En política, todas las medidas tienen un claro fin, que es la lucha por el poder, y las de Pericles no podían ser excepción. En realidad, todos los temores de nuestro político se centraban en la figura de Cimón de Atenas. General y líder del partido aristocrático, Cimón era sumamente rico, pero también generoso y gozaba de un amplio apoyo popular. Cuenta Aristóteles que mantenía de sus expensas a muchos de los más pobres de la ciudad, que vestía a los ancianos y poseía grandes fincas cuyos muros mandó a derribar para que cualquiera pudiera entrar y tomar de las cosechas. Pericles, que no era tan rico como Cimón, no podía competir con su largueza, y no dudó un minuto en echar mano de los dineros públicos a fin de arrebatarle a su rival los cariños del populacho. Para ello hizo trasladar el tesoro federal de la Liga Marítima de la isla de Delos a Atenas, lo que le costó el rechazo de muchos de sus aliados contra Esparta.

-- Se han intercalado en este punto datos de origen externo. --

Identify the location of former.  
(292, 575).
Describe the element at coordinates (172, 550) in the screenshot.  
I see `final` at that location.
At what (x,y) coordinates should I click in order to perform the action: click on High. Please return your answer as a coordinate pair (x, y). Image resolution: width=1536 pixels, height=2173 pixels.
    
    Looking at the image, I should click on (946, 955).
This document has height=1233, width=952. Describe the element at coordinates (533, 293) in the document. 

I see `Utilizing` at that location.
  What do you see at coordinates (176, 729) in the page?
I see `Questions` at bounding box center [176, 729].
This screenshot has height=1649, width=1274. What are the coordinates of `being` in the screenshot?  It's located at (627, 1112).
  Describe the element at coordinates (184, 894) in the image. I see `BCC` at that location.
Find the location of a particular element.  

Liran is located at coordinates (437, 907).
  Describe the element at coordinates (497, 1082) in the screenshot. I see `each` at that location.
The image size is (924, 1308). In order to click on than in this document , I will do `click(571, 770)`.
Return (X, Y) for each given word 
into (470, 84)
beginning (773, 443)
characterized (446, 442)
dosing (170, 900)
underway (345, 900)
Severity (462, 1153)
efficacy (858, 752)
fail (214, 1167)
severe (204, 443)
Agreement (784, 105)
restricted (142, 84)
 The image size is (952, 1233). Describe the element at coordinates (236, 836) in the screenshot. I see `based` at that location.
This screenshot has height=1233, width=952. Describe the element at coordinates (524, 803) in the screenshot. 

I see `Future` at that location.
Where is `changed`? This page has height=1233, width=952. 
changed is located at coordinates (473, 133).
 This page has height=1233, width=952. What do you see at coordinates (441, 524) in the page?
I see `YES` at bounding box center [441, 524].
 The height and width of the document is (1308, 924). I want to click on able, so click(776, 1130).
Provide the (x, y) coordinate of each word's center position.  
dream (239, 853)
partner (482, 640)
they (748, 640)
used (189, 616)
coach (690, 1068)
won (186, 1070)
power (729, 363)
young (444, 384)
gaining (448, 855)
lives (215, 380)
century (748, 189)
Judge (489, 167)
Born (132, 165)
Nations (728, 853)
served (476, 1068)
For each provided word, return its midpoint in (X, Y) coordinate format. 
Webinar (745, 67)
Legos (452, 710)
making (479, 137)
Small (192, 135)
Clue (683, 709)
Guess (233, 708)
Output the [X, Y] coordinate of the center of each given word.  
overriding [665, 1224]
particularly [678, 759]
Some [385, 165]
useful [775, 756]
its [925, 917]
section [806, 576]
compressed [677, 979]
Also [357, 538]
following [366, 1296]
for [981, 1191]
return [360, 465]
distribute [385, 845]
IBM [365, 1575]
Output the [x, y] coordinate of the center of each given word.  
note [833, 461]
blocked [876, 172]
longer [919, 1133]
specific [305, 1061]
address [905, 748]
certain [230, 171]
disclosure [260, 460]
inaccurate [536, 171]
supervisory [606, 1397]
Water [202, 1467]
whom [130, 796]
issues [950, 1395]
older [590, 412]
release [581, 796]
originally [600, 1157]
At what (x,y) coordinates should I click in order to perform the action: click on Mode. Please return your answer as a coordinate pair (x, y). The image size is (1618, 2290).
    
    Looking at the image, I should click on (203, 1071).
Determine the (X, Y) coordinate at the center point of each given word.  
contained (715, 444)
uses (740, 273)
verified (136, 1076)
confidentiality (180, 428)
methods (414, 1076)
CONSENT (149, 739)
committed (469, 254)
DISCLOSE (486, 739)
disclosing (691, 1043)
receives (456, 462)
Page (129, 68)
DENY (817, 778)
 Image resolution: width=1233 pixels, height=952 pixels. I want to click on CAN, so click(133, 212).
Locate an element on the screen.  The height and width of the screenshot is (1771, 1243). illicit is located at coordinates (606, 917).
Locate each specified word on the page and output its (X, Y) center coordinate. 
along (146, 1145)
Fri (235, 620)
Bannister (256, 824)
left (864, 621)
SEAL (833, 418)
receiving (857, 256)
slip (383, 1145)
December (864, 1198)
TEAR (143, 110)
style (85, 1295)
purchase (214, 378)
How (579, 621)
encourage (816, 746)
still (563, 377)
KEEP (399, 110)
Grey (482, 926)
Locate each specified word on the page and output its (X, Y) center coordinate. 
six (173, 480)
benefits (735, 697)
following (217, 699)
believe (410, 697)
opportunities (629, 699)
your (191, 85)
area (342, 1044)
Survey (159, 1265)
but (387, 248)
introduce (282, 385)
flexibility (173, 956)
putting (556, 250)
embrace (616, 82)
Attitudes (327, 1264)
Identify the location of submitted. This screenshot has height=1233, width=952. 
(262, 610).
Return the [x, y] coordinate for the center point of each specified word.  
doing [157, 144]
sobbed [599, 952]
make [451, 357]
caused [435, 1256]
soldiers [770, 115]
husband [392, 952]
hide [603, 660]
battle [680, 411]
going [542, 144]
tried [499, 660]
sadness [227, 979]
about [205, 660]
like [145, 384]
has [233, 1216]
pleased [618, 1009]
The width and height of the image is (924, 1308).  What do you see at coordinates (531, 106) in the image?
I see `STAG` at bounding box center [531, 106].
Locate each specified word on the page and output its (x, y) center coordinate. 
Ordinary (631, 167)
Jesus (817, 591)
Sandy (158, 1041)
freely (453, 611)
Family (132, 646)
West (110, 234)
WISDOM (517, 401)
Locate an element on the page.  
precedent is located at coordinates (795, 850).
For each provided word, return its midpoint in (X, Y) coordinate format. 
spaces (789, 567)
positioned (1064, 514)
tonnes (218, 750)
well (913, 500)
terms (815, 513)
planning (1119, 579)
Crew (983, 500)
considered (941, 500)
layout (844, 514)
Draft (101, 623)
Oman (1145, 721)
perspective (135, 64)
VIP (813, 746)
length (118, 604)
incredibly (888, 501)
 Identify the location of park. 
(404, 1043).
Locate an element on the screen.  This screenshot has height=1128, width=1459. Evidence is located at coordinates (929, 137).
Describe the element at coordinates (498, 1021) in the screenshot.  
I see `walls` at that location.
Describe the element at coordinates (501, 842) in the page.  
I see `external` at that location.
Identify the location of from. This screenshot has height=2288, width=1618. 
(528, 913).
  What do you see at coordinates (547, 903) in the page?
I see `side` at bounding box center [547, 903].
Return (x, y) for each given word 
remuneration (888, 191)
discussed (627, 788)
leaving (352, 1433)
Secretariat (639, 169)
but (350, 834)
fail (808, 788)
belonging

En el año 461 a.C., de paso, Pericles logró que Cimón fuera condenado al destierro, acusándolo de “filoespartano”, o sea, de ponerse a favor de Esparta en la guerra. En otras palabras, lo acusó de “traición a la patria”.

Ojalá que los casos de corrupción y populismo de hoy fueran tan graves como regalar al pueblo las entradas para el teatro o dejar que la gente se coja las cosechas de una finca. Sin embargo, parece claro que, desde sus orígenes, el populismo está íntimamente asociado a la existencia de un líder carismático que aplica a conveniencia corrupción, demagogia y autoritarismo.